##### Trecho para leitura #####
A safra brasileira de soja 2025/26 pode representar um novo marco, consolidando o país como maior produtor e exportador mundial do grão. Projeções indicam uma possível produção de 175 milhões de toneladas, um número que poderá ser ainda maior se as condições climáticas forem favoráveis. O aumento esperado é impulsionado por ganhos de produtividade. No entanto, a concretização desse cenário positivo depende da superação de desafios como custos de insumos, oscilações cambiais, gargalos logísticos e riscos meteorológicos.

Espera-se que o aumento da área plantada seja limitado a aproximadamente 2%, totalizando cerca de 48,3 milhões de hectares. Isso significa que o recorde projetado depende fortemente de um clima favorável e de boas práticas de manejo nas lavouras.

A alternância entre os fenômenos El Niño e La Niña historicamente impacta as colheitas. Enquanto o El Niño geralmente traz mais chuvas para o Sul, pode causar secas no Centro-Norte. O La Niña tende a inverter esse padrão, aumentando o risco de estiagens no Rio Grande do Sul e beneficiando regiões como o Matopiba. Os efeitos desses fenômenos foram evidentes na safra 2023/24, quando o Rio Grande do Sul enfrentou enchentes enquanto parte do Centro-Oeste sofria com a seca.

Além das questões climáticas, os custos elevados de fertilizantes, defensivos e frete têm limitado a expansão da área cultivada e levado produtores a reconsiderar investimentos em sementes de maior valor agregado e adubação de manutenção, o que pode restringir os ganhos de produtividade.

O mercado internacional para a soja brasileira permanece favorecido pela dinâmica entre China e EUA, impulsionando exportações recordes para o mercado asiático. A situação dos estoques globais, que permanecem relativamente limitados, coloca o desenvolvimento da safra brasileira como um ponto de atenção no mercado global. Essa conjuntura aumenta a volatilidade das cotações e a sensibilidade a possíveis problemas climáticos.
##### Bloco de dados #####
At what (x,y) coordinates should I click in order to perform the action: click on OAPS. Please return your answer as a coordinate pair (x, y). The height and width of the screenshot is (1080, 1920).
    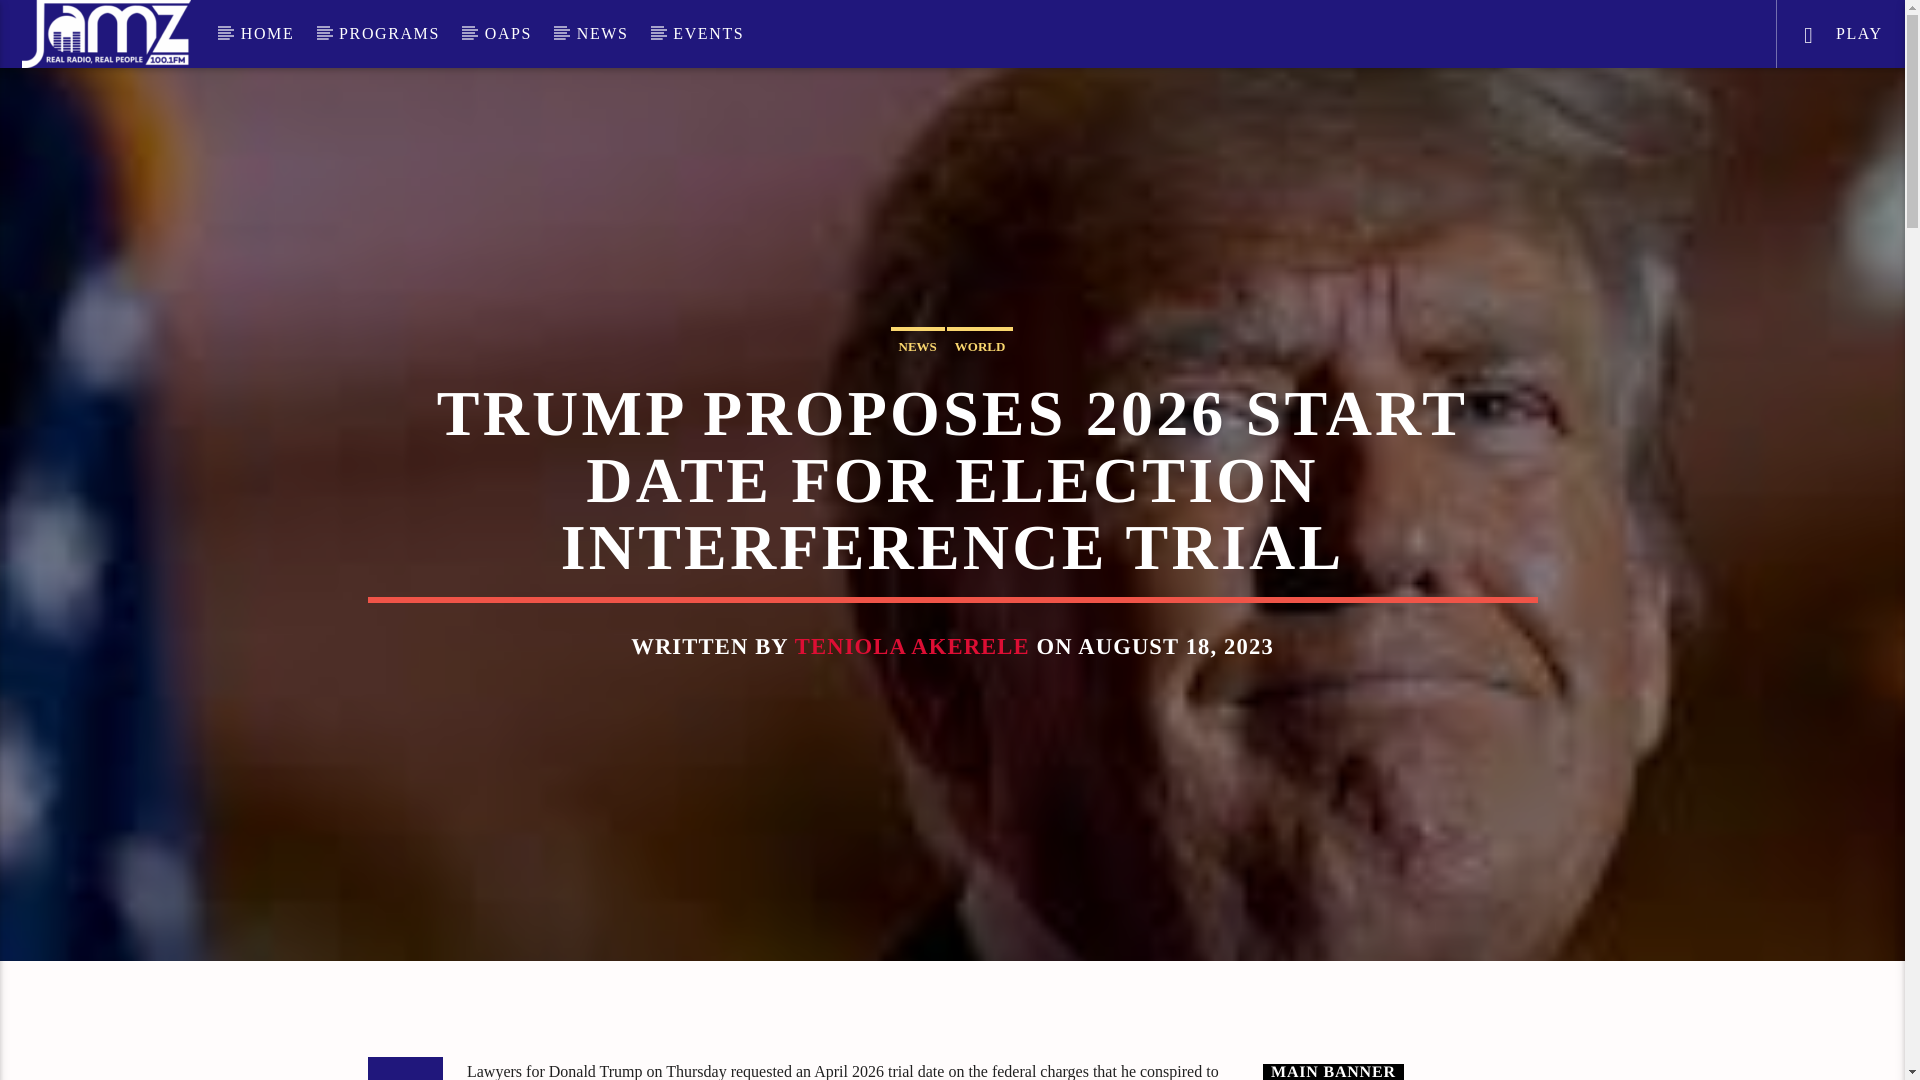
#####
◆ Sobre o exercício: No texto sobre a safra de soja, reescreva o trecho de "Além das questões" até "possíveis problemas climáticos.", substituindo "fertilizantes" por "adubos químicos".

◆ Resposta a seguir:
Além das questões climáticas, os custos elevados de adubos químicos, defensivos e frete têm limitado a expansão da área cultivada e levado produtores a reconsiderar investimentos em sementes de maior valor agregado e adubação de manutenção, o que pode restringir os ganhos de produtividade.

O mercado internacional para a soja brasileira permanece favorecido pela dinâmica entre China e EUA, impulsionando exportações recordes para o mercado asiático. A situação dos estoques globais, que permanecem relativamente limitados, coloca o desenvolvimento da safra brasileira como um ponto de atenção no mercado global. Essa conjuntura aumenta a volatilidade das cotações e a sensibilidade a possíveis problemas climáticos.